Text shown =
----------
Re: PROV-DM derivation concerns arising from my primer review

Simon,

This is ultimately about modelling choices, and I think there are reasonably 
differing positions one might take.  Having said my piece, which I think you 
have understood, I don't feel so deeply about this to continue to argue the case.

But there's one thing you say that I'd like to respond to, just in case it 
underlies a misundersatnding:

 > However, I still don't see why we would stop people asserting an
 > actual, affecting relation between entities if they see that to exist
 > in the world, just as they assert the existence of entities,
 > activities, generation events etc. based on what exists. In my mind,
 > derivation seems core to what is meant by provenance, e.g.
 > understanding why a bottle of wine is as it is, I would like to know
 > from what grapes it was made, in what land it was grown, what else was
 > added, etc.

My position is not about trying to "stop people asserting [a] ... relation".

I'd like users to be able to express whatever forms of derivation they find 
useful to express.  The value of the weak derivation relation I propose is that 
it acts as a superproperty, a kind of grouping for any or all of these, so that 
a provenance processor can potentially know that an unknown relation between 
entities is a kind of derivation, even if it does not know anything more about 
the nature of such derivation.

#g
--

On 25/11/2011 11:01, Simon Miles wrote:
> Hi Graham,
>
>> directlyDerivedFrom is assertable based on the observation of a process that
>> consumes one and generates the other.  (We don't know if the one materially
>> affects the value of the other, but that's not what I thought direct derivation
>> would be saying.)
>
> I'm pretty sure the intent was to say more than this. Why would we
> want to assert this? As I believe Luc has argued in the past, if an
> activity generates B and later uses A, it is not informative to say
> that B derives from A, but this is just an extreme example where lack
> of affect is most evident.
>
>> I think it's the nature of the beast that there is little that can be inferred
>> from a very generic framework.
>
> I completely agree, but I'm not arguing for inference, just assertion
> of derivation.
----------
Data below =
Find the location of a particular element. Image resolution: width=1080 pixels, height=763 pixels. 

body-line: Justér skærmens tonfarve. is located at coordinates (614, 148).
----------
Task list =
• A. Reproduce, word for word, the part of the message on PROV-DM derivation above that opens with the words containing "On 25/11/2011 11:01, Simon" and closes with "is most evident.".
• B. In the message on PROV-DM derivation above, what does the writer say the proposed weak derivation relation acts as?

Exercise solutions =
• A.
On 25/11/2011 11:01, Simon Miles wrote:
> Hi Graham,
>
>> directlyDerivedFrom is assertable based on the observation of a process that
>> consumes one and generates the other.  (We don't know if the one materially
>> affects the value of the other, but that's not what I thought direct derivation
>> would be saying.)
>
> I'm pretty sure the intent was to say more than this. Why would we
> want to assert this? As I believe Luc has argued in the past, if an
> activity generates B and later uses A, it is not informative to say
> that B derives from A, but this is just an extreme example where lack
> of affect is most evident.

• B. It acts as a superproperty, a kind of grouping for any or all forms of derivation that users find useful to express.